The theme of the weekend was inspired by a quote from King, according to McAdams as he announced the day of service a few weeks ago.
“Everybody can be great … because anybody can serve,” McAdams said, quoting King.
This thought was successfully illustrated in Provo as members of the community, each representing different organizations, united to help improve their community.
Those living in Utah County participated alongside United Way to paint the new offices of an organization called Easter Seals.
Easter Seals is a private, nonprofit organization serving children and adults with autism and other disabilities, along with disadvantaged families in Idaho, Montana, Utah and Wyoming.
Last week the small Provo branch of Easter Seals, which is partnered with Wasatch Mental Health, moved from rented space in the main building into its own building on the Wasatch Mental Health campus, located near Seven Peaks.
“We are a home-based program, so most of my staff do all the services in the home,” said Janet Wade, Director of Easter Seals services in Utah. “But because of the economy of doing it that way, we’ve had more money to provide more services so I can hire more staff, hence the need for more office space.”

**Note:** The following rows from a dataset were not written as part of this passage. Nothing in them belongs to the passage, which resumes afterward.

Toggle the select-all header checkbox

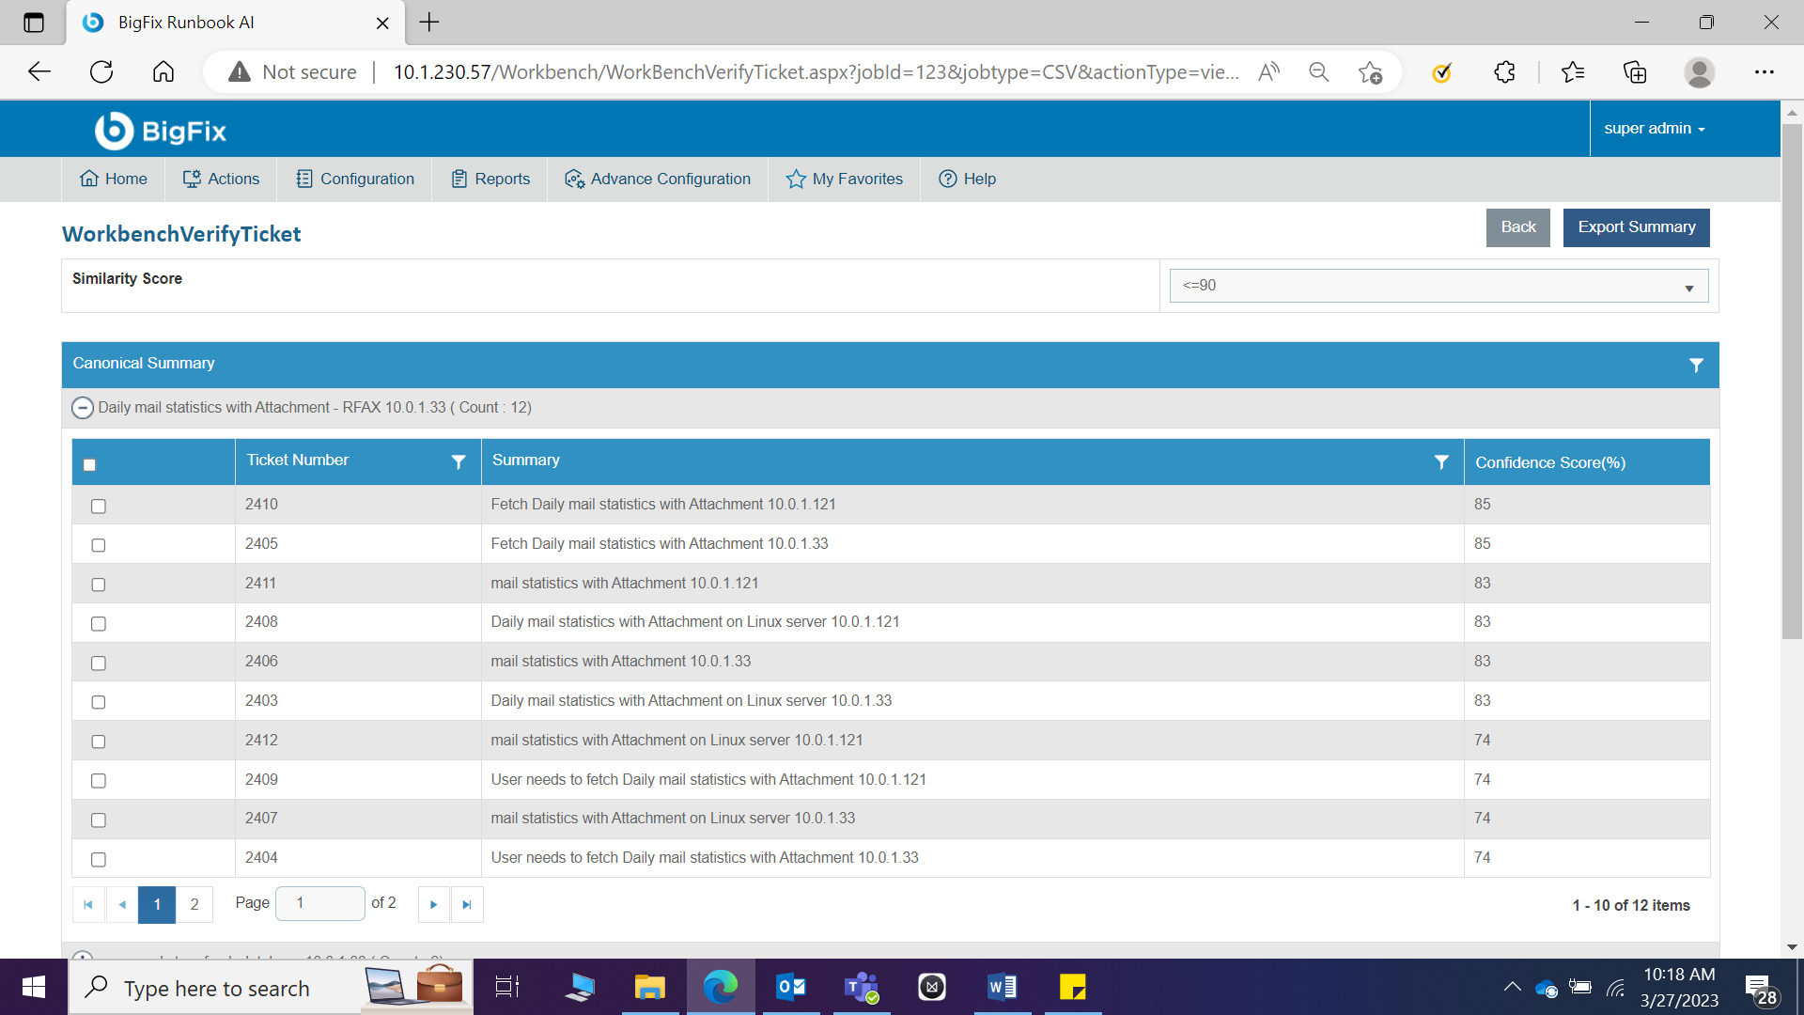pyautogui.click(x=89, y=464)
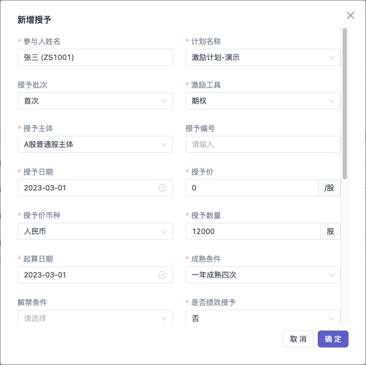Open the 授予价币种 dropdown chevron for 人民币
Image resolution: width=366 pixels, height=365 pixels.
click(x=164, y=231)
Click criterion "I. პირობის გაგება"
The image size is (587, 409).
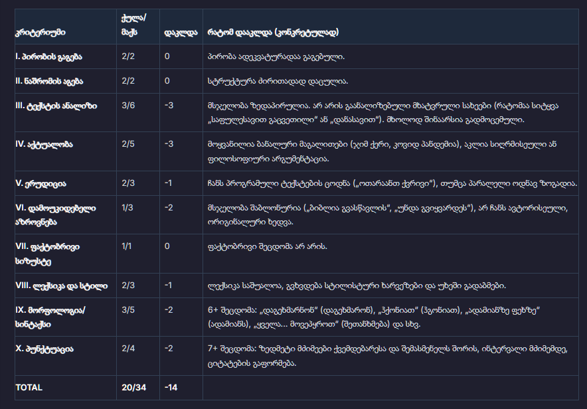point(49,56)
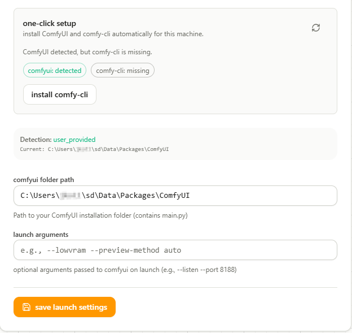Screen dimensions: 352x333
Task: Focus the comfyui folder path field
Action: click(x=175, y=196)
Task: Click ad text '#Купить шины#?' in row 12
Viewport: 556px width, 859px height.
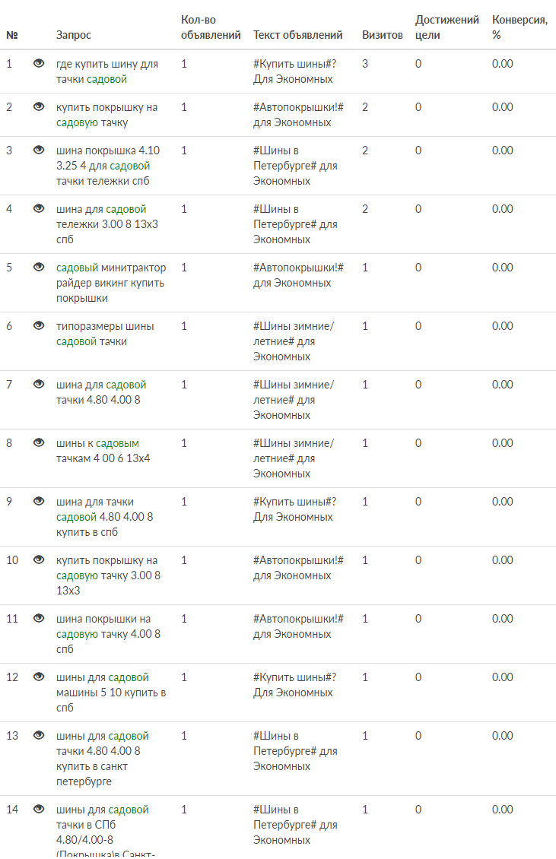Action: coord(294,677)
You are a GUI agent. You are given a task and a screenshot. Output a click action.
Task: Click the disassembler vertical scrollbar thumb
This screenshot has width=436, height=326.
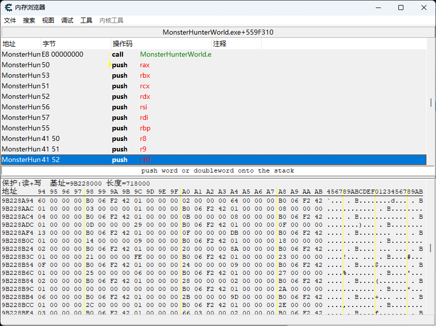(431, 102)
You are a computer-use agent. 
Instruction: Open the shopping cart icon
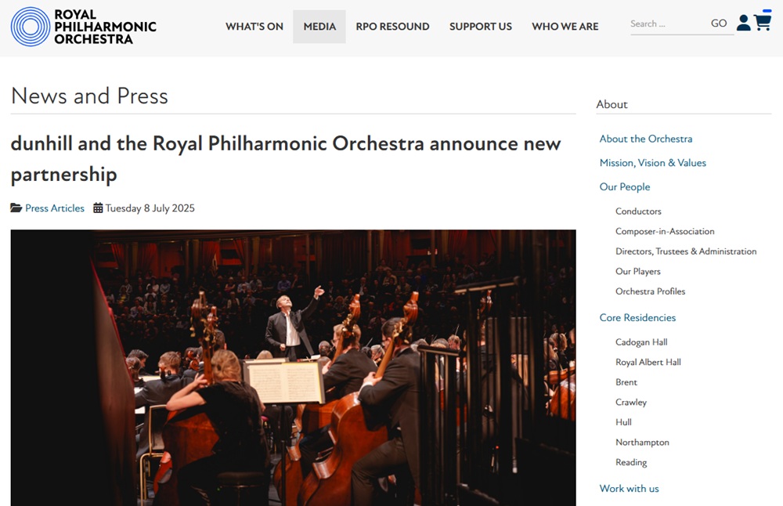point(763,21)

The building, while spacious, was clearly in need of a paint job. In order to keep funds to provide services to the community, Easter Seals advertised a need for volunteers to help get the building ready for use.
“We contacted United Way to find a project for Utah County and they told us about this one,” Janis said. “We put out word to BYU and a few other places to find volunteers and get everybody here.”
There were many participants who represented the LDS Democrats, such as Claire Forste and Renata Forste, a mother and daughter from Orem, and Carlynn Briggs and Chris Briggs, a husband and wife from Alpine.
“We received an email from LDS Democrats, so we responded and we are happy to be here,” Carlynn said.
Others, like Anna O’Bryan from Possumtrot, Ky., and Annelise White from Greenville, N.C., came representing the BYU Democrats. BYU’s Y-Serve was also represented by Allexis Done from Spring Mills, Pa., and Cammie Marler from Bryant, Ark.
The total count of volunteers who signed in was 29, according to Wade.
“I had only been looking for 15 people,” Janis said, showing his happiness with the outcome of volunteers.
The entire interior of the building was completed in about four hours.
“It looks great,” said Wade, expressing gratitude to the volunteers as they left the building.
Janis was also grateful for the support shown by the community.
“Thanks to the BYU students who came,” Janis said. “It’s good to remember everything that Martin Luther King taught and what he stood for. I can’t think of a better way then giving service.”
The LDS Democrats’ celebration of Martin Luther King Day weekend officially ended Monday night, with a multi-denominational fireside held at the University of Utah.
The speakers included Pamela J. Atkinson, who serves as a member of several nonprofit organizations in Utah, Ronald Coleman, African American history professor, and Chase Peterson, former President of the University of Utah.